Begin Supplied text

Part Four – Legal Considerations on Disposition
[89] The court's disposition options in this case are set out in subsection 57(1) of the Act. This subsection reads as follows:
Order where child in need of protection
57. (1) Where the court finds that a child is in need of protection and is satisfied that intervention through a court order is necessary to protect the child in the future, the court shall make one of the following orders or an order under section 57.1, in the child's best interests:
Supervision order
- That the child be placed in the care and custody of a parent or another person, subject to the supervision of the society, for a specified period of at least three months and not more than 12 months.
Society wardship
- That the child be made a ward of the society and be placed in its care and custody for a specified period not exceeding twelve months.
Crown wardship
- That the child be made a ward of the Crown, until the wardship is terminated under section 65.2 or expires under subsection 71(1), and be placed in the care of the society.
Consecutive orders of society wardship and supervision
- That the child be made a ward of the society under paragraph 2 for a specified period and then be returned to a parent or another person under paragraph 1, for a period or periods not exceeding an aggregate of twelve months. R.S.O. 1990, c. C.11, s. 57(1); 2006, c. 5, s. 13(1-3).
[90] The statutory pathway on a disposition hearing (not involving a native child or a potential custody order) was set out by Justice Craig Perkins in C.A.S. of Toronto v. T.L. and E.B., 2010 ONSC 1376 as follows:
Determine whether the disposition that is in the child's best interests is return to a party, with or without supervision. If so, order the return and determine what, if any, terms of supervision are in the child's best interests and include them in the order. If not, determine whether the disposition that is in the child's best interests is society wardship or crown wardship. (Section 57.)

End Supplied text
Begin Dataset rows

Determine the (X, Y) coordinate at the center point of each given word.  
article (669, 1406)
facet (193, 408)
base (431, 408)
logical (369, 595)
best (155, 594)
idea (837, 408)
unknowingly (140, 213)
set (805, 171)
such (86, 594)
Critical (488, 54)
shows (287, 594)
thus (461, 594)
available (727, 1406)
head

End Dataset rows

**Stated task 1**. Reproduce the child protection text between "Part Four –" and "than 12 months.", inclusive, swapping "three months" for "six months".
**Stated task 2**. Extend the child protection text past its last sentence.
The records have no connection to the child protection text.

**Written reply 1**.
Part Four – Legal Considerations on Disposition
[89] The court's disposition options in this case are set out in subsection 57(1) of the Act. This subsection reads as follows:
Order where child in need of protection
57. (1) Where the court finds that a child is in need of protection and is satisfied that intervention through a court order is necessary to protect the child in the future, the court shall make one of the following orders or an order under section 57.1, in the child's best interests:
Supervision order
- That the child be placed in the care and custody of a parent or another person, subject to the supervision of the society, for a specified period of at least six months and not more than 12 months.

**Written reply 2**.
If a society wardship order would be in the child's best interests, but the maximum time for society wardship under section 70(1) has expired, determine whether an extension under section 70(4) is available and is in the child's best interests. If so, extend the time and make a society wardship order. If not, make an order for crown wardship.
If a society wardship order is made determine whether an access order is in the child's best interests. If not, dismiss the claim for access. If so, make an access order containing the terms and conditions that are in the child's best interests (section 58.)
[91] Subsection 57(2) of the Act requires the court to determine what efforts the society or another agency or person made to assist the children before intervention under Part III of the Act. The evidence set out in the affidavit material sets out significant efforts to support the parents both before and after the society's intervention under Part III of the Act.
[92] Subsection 57(3) of the Act requires that the court look at less disruptive alternatives than removing a child from the care of the persons who had charge of the child immediately before intervention unless it determines that these alternatives would be inadequate to protect the child. Paragraph 2 of subsection 1(2) of the Act also requires the court to consider the secondary purpose of recognizing the least disruptive course of action that is available and is appropriate in a particular case to help a child, provided that it is consistent with the best interests, protection and well-being of the child.
[93] Subsection 57(4) of the Act requires the court to look at community placements, including family members, before deciding to place a child in care. T. and O. have been placed with family members.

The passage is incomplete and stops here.